Blade Runner – Throwback 40

It took a long time for me to realise I loved Blade Runner. For my first viewing of the film, I dared to see it on 35mm in an actual cinema. Back in the days when film bookers gave a damn about showing a varied range of films. UCI cinemas used to have a 7pm Tuesday timeslot named “Director’s Chair”. A weekly dose of a new arthouse, a missed indie or a classic doing the repertory rounds. I had gone in with my then girlfriend who had adored the film. I was an arrogant film viewer going in green. Unmindful of what I know now. When we came out of the director’s cut of the film, my girlfriend was beaming. Joyful. Once again enraptured with the sci-fi she loved. My verdict: “3-star movie. I thought it was alright I guess.” That’s right folks. It looked like two doomed love affairs were on the cards.

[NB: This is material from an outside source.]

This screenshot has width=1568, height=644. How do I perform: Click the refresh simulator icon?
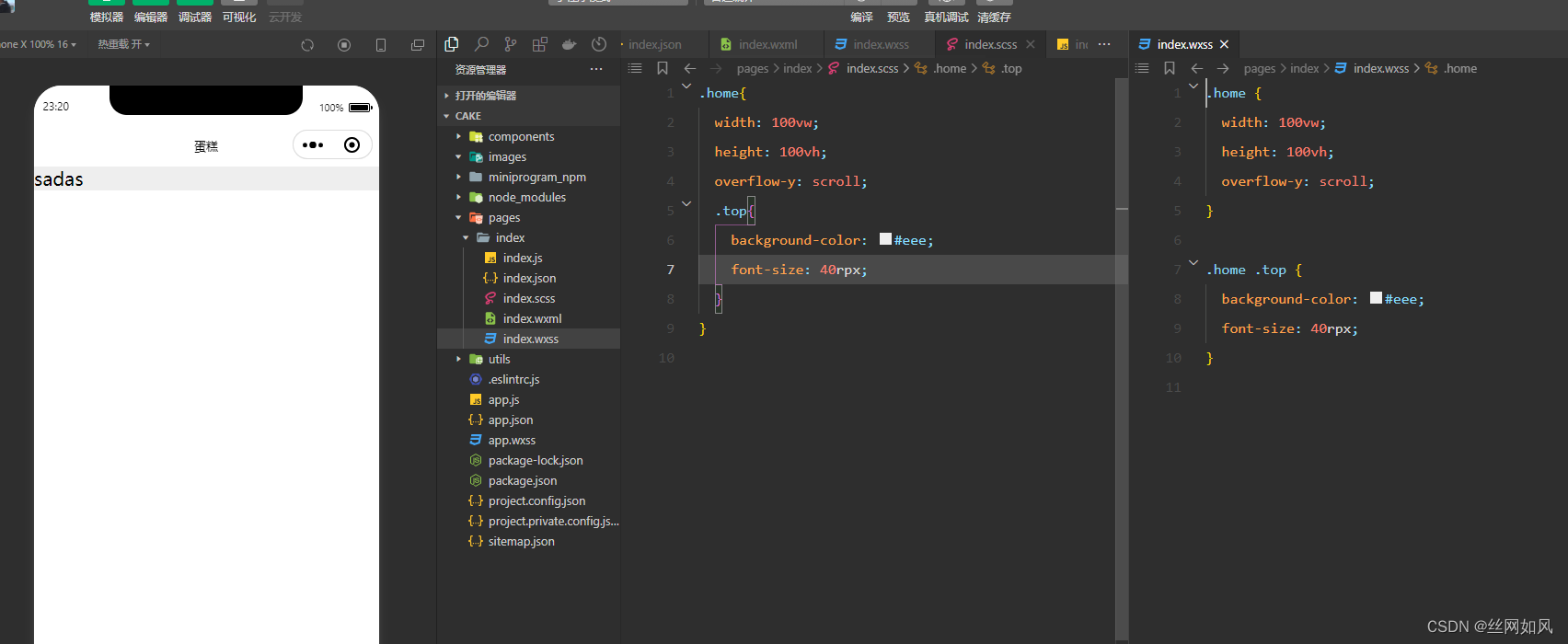coord(307,45)
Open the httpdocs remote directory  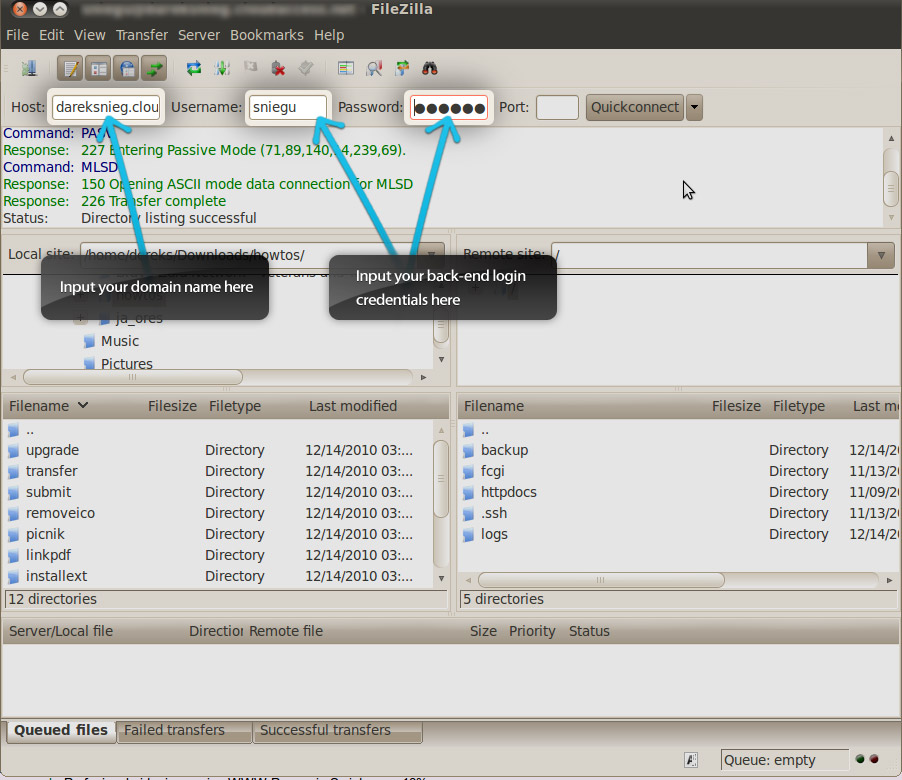tap(508, 492)
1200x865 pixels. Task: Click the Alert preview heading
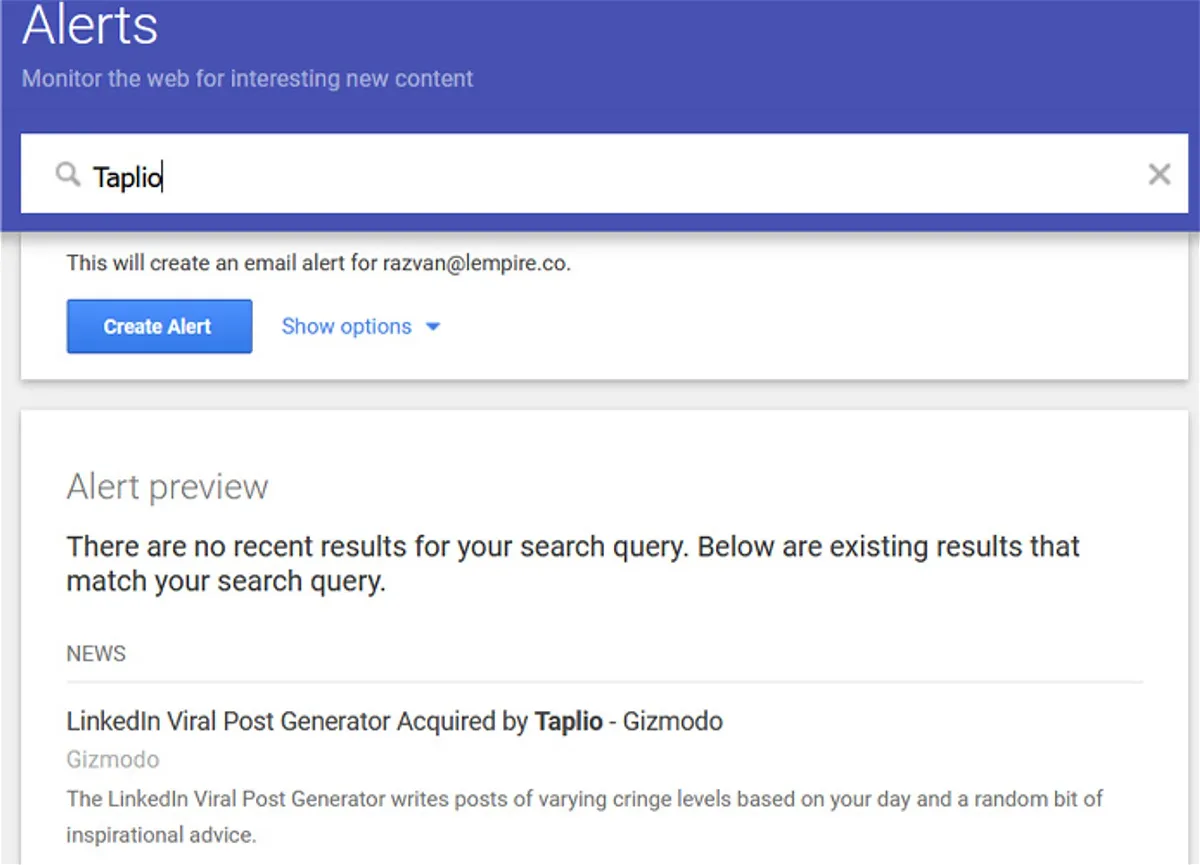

On this umpteenth visit to this smog-ridden, fire-bellowing version of Los Angles, I once again found myself emotional. Blade Runner is a film which rewards its fans with secrets on multiple viewings. In my more recent viewings, I’ve found myself overcome by the film’s atmosphere. Despite the bleakness. Regardless of the distance that the film’s screenplay seems to have from the audience. The poignant questions Blade Runner raises still punch through its tough, cynical exterior. The argument on whether Deckard is a replicant can rage on. What’s more pertinent is what kind of world does he inhabit in which a robot shows him truly how to live? Despite a lot of shoe leather cutting, the film runs at a deliberate pace. Its plot still feels ponderous at times. With story beats that never fit snug into the more typical grooves of a standardised blockbuster. Yet by its end, Roy Batty’s powerful monologue parts the sea of despondency. And the film once again lingers fondly in my mind.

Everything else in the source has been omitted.